EXERCISE BRIEF
In the records below, the line with "Given: Click the Copy number button" and every line after it must be written out exactly; no pictures belong in the result.
+++
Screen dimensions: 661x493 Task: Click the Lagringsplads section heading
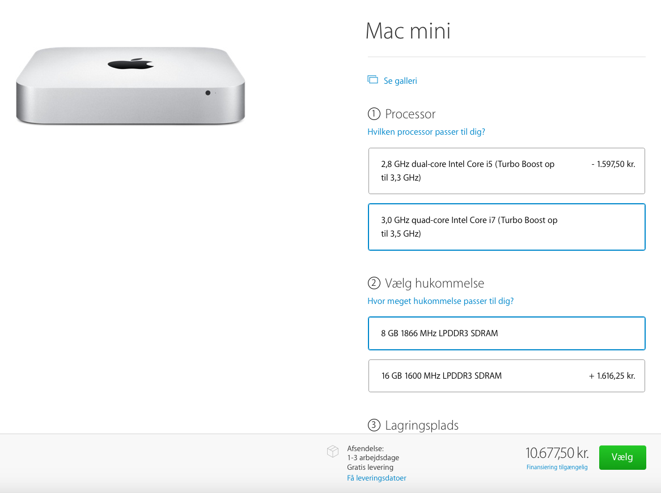coord(422,426)
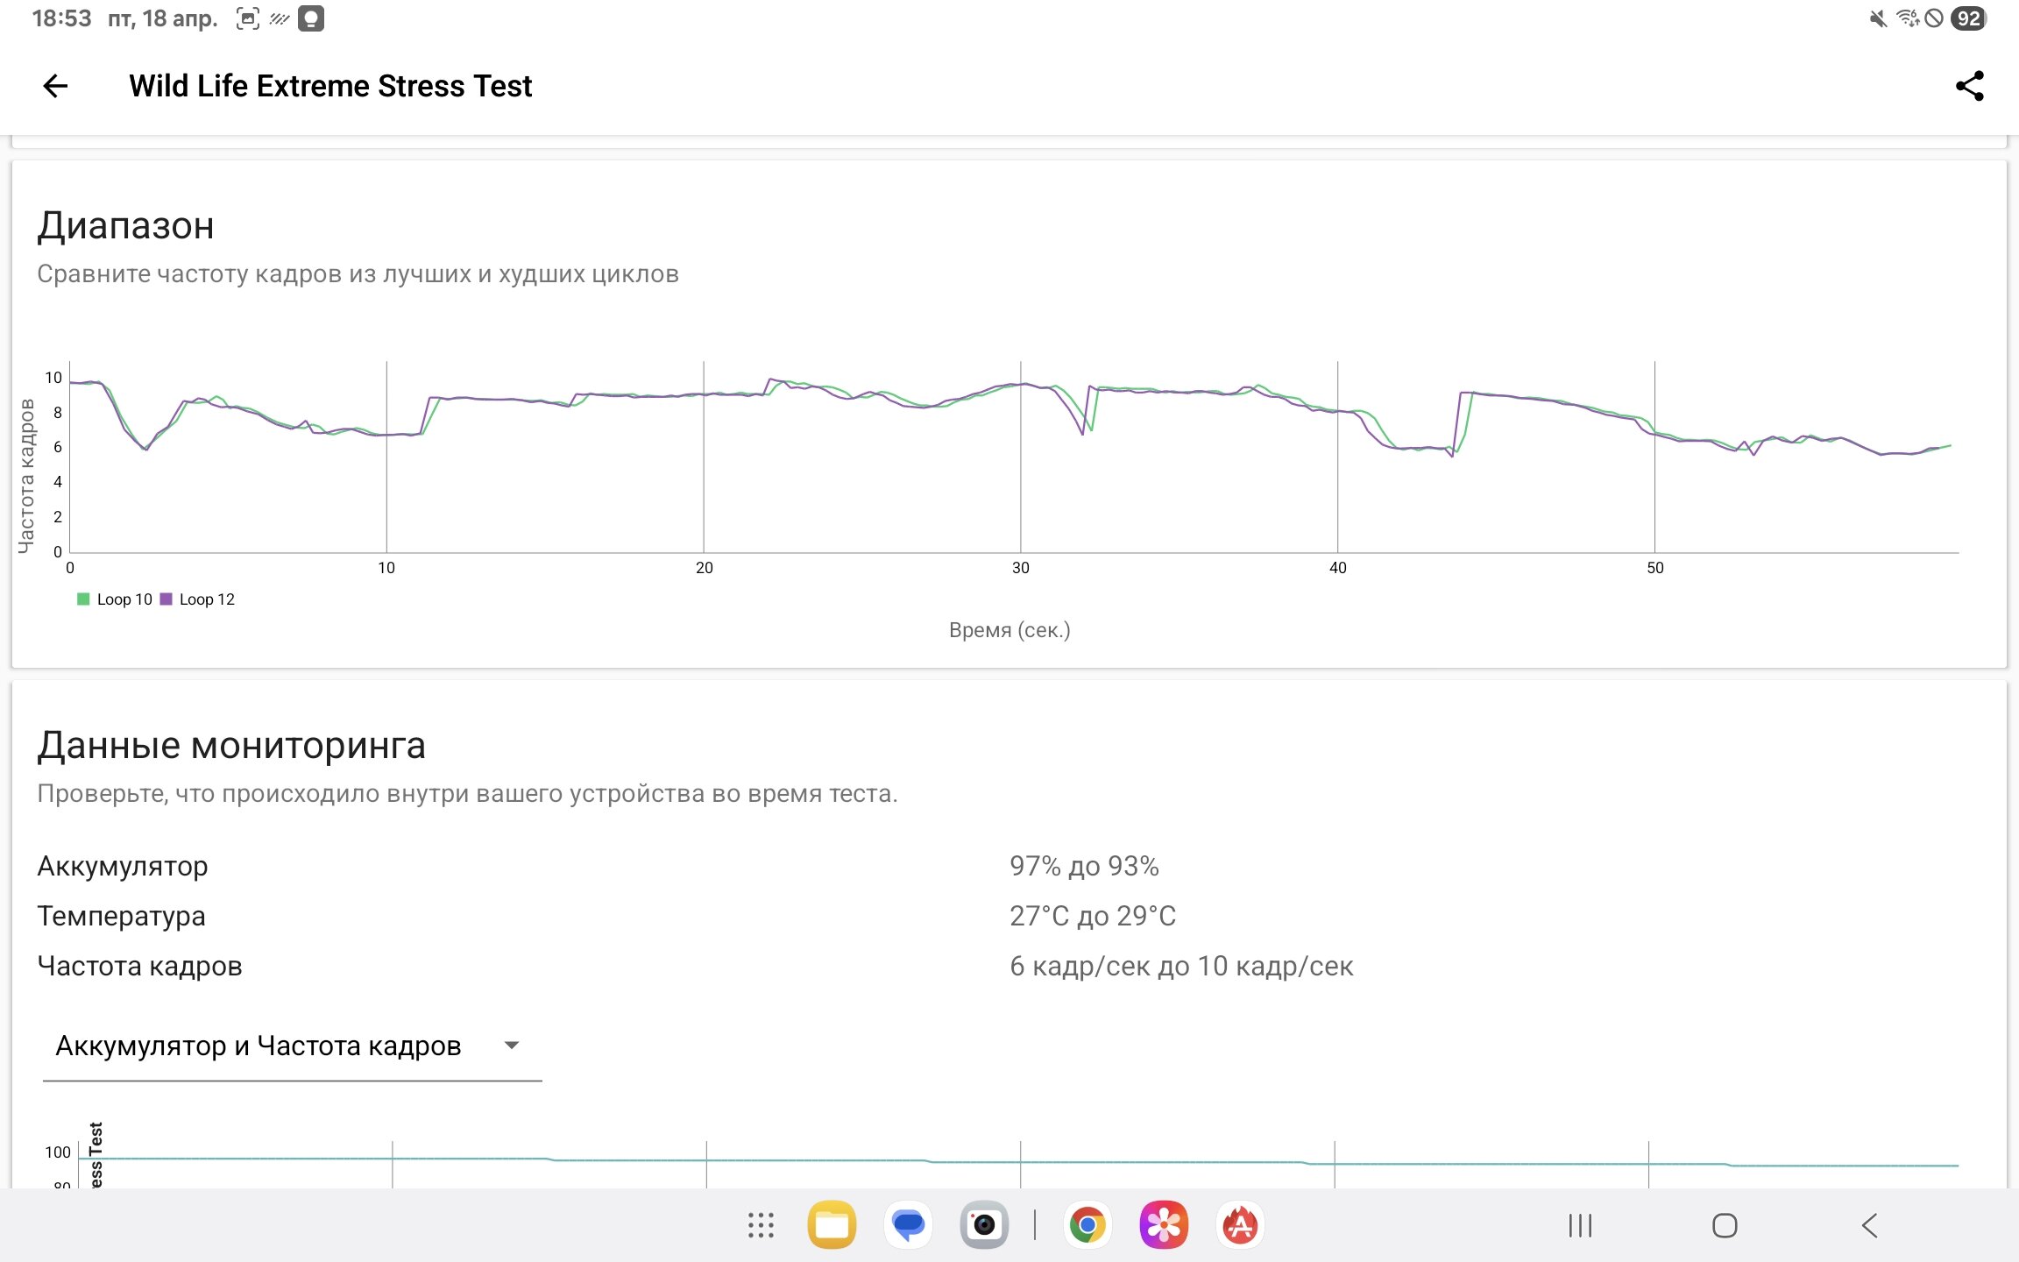Open the Gallery flower app
Image resolution: width=2019 pixels, height=1262 pixels.
(x=1163, y=1225)
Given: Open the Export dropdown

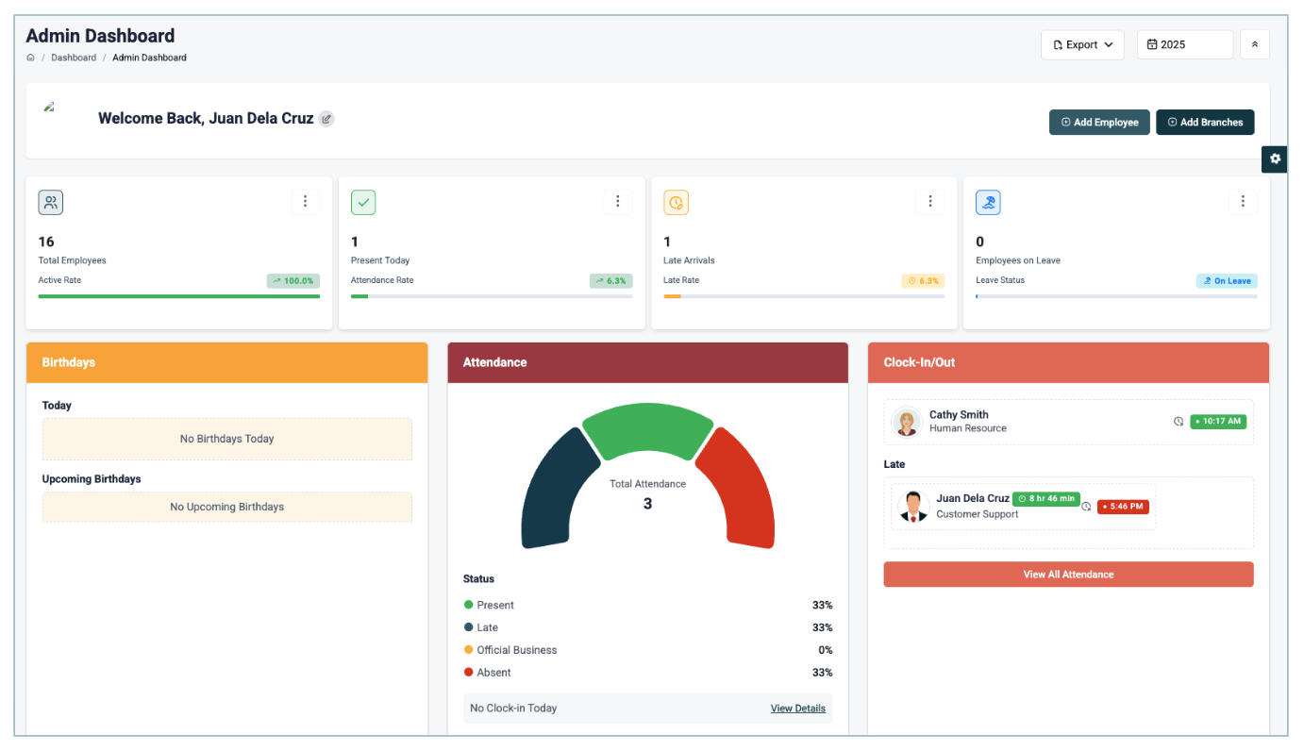Looking at the screenshot, I should pos(1082,44).
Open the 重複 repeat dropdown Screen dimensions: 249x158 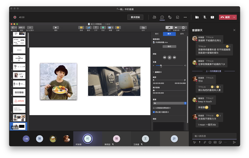coord(170,103)
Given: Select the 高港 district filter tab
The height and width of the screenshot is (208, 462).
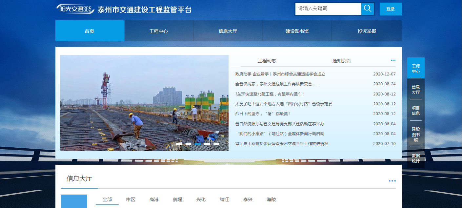Looking at the screenshot, I should [154, 199].
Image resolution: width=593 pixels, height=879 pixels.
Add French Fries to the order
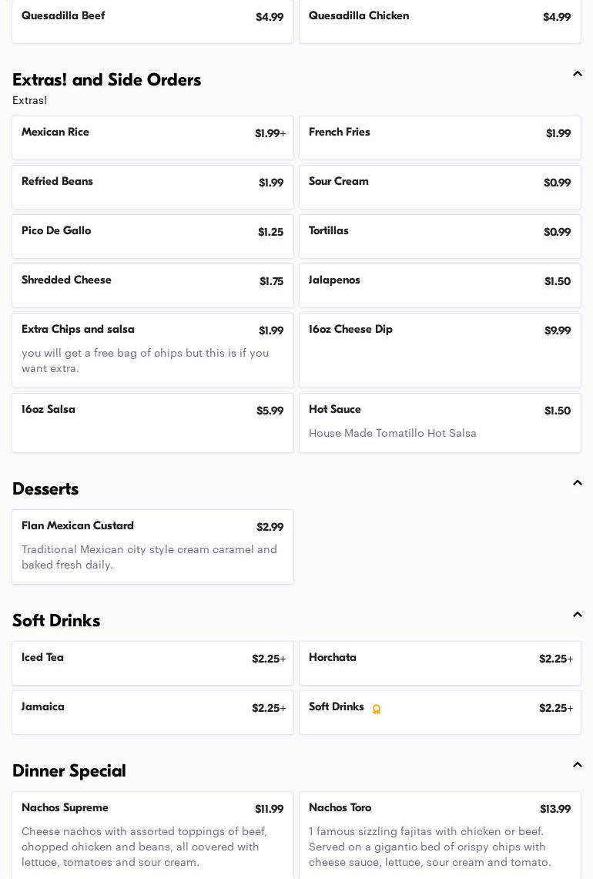coord(440,138)
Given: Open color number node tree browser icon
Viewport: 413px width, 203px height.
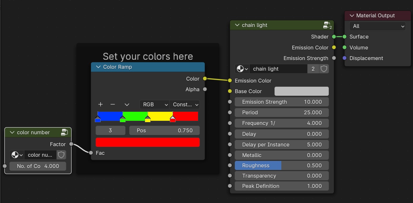Looking at the screenshot, I should coord(17,155).
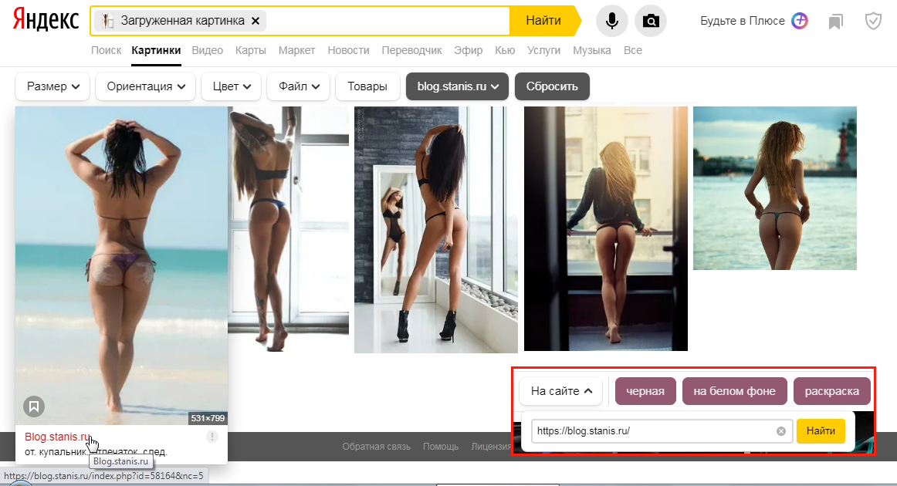Clear the site URL input field
Viewport: 897px width, 486px height.
coord(780,431)
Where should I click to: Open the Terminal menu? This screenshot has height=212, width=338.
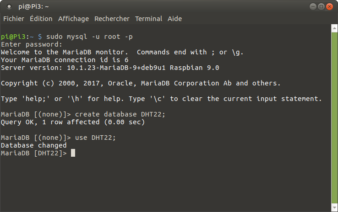pyautogui.click(x=148, y=19)
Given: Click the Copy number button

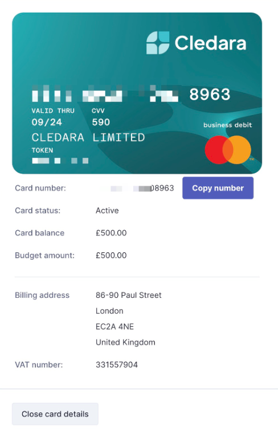Looking at the screenshot, I should click(x=218, y=188).
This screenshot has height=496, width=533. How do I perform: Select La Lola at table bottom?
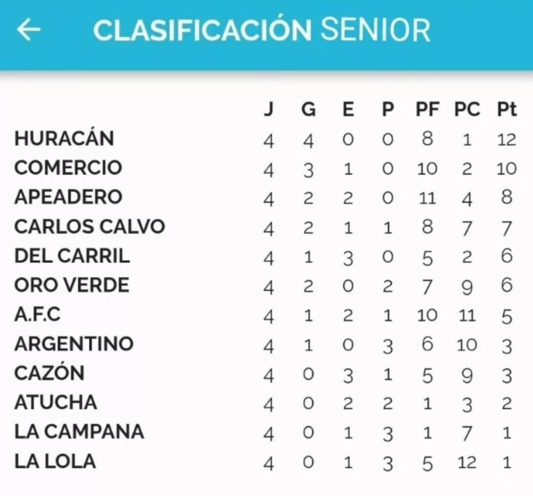point(55,461)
+++
EXPECTED ANSWER
Given: Click the Copy number button

Looking at the screenshot, I should click(x=218, y=188).
This screenshot has height=496, width=533. How do I perform: Select La Lola at table bottom?
point(55,461)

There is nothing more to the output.